The Facts

The Longest Unsupported Polar Expedition In History

Tim Williamson, the British Ultra-runner is attempting to become the first person ever to walk to and from the North Pole, solo and unsupported. This is a trek so arduous, so demanding that nobody in the history of polar expeditions has even contemplated undertaking it and will make it the longest unsupported polar expedition in History.

He will set off from Resolute Bay in Canada on 13th January 2013 at 13:13 and begin the 2200 mile round trip in the complete icy arctic darkness that will last for the first six weeks of his record breaking challenge. If successful, Tim will also record the longest land based solo unsupported trek ever recorded, the longest civilisation to civilisation trek ever recorded, the first person to make it to the North Pole and back without skis and it will also be the greenest attempt as there will be no air transport involved whatsoever.

The Last Greatest Challenge Left to Man

It has been famously described as ‘the last great challenge left to man’ and for good reason.
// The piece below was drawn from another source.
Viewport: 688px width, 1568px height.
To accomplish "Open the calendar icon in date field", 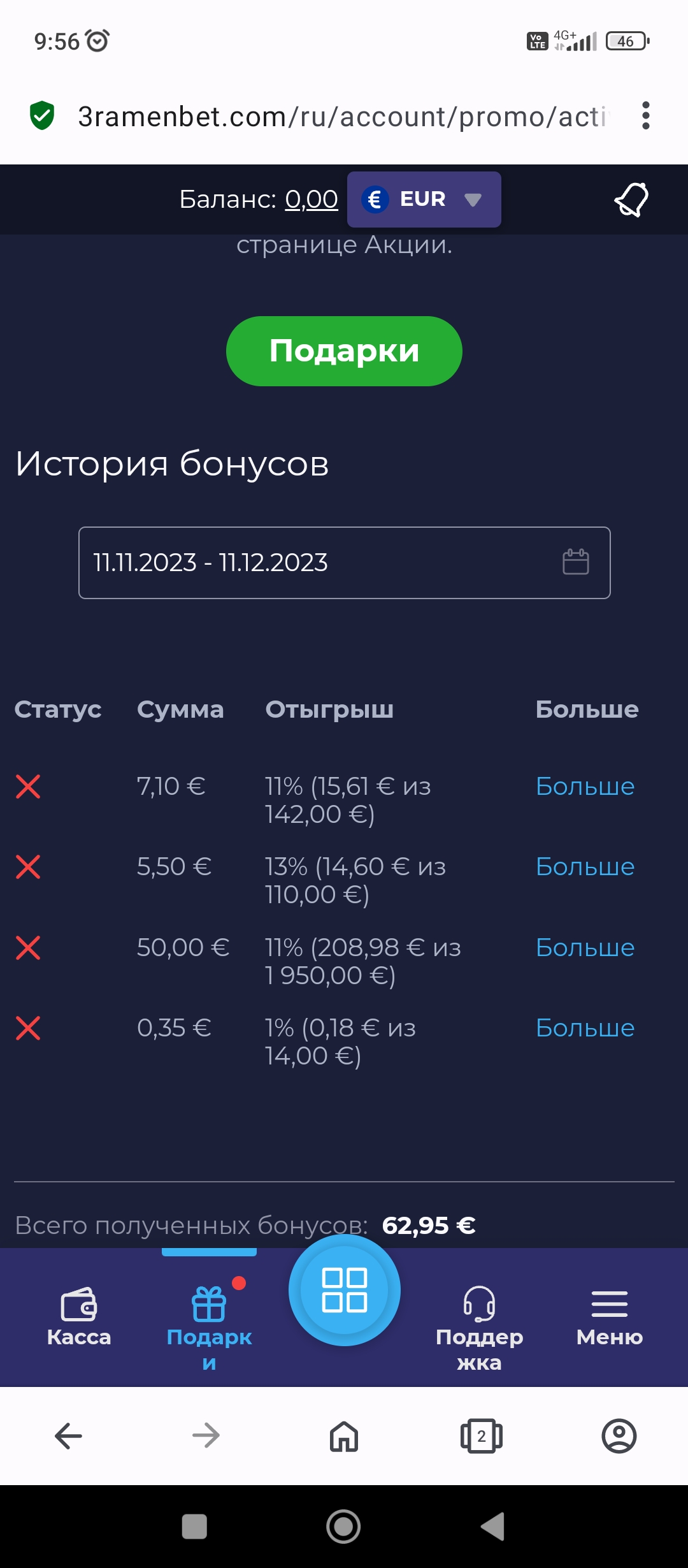I will (575, 562).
Not only will it require bulletproof physical robustness to get there and back but Tim’s mental toughness and agility is going to be tested to the extreme. Having to navigate, sleep and eat in total darkness for the first six weeks is going to be arduous enough but the whole expedition is a race against time as the ice melts and therefore his route back disappears.

This year it will be tougher than ever as high temperatures in the arctic are seeing the ice melting at record rates, and therein lies a bigger story – this will be possibly one of the last chances to undertake this expedition as the temperatures at the North Pole trend higher each year, soon it will become impossible to contemplate a return journey by foot. So it is now or never.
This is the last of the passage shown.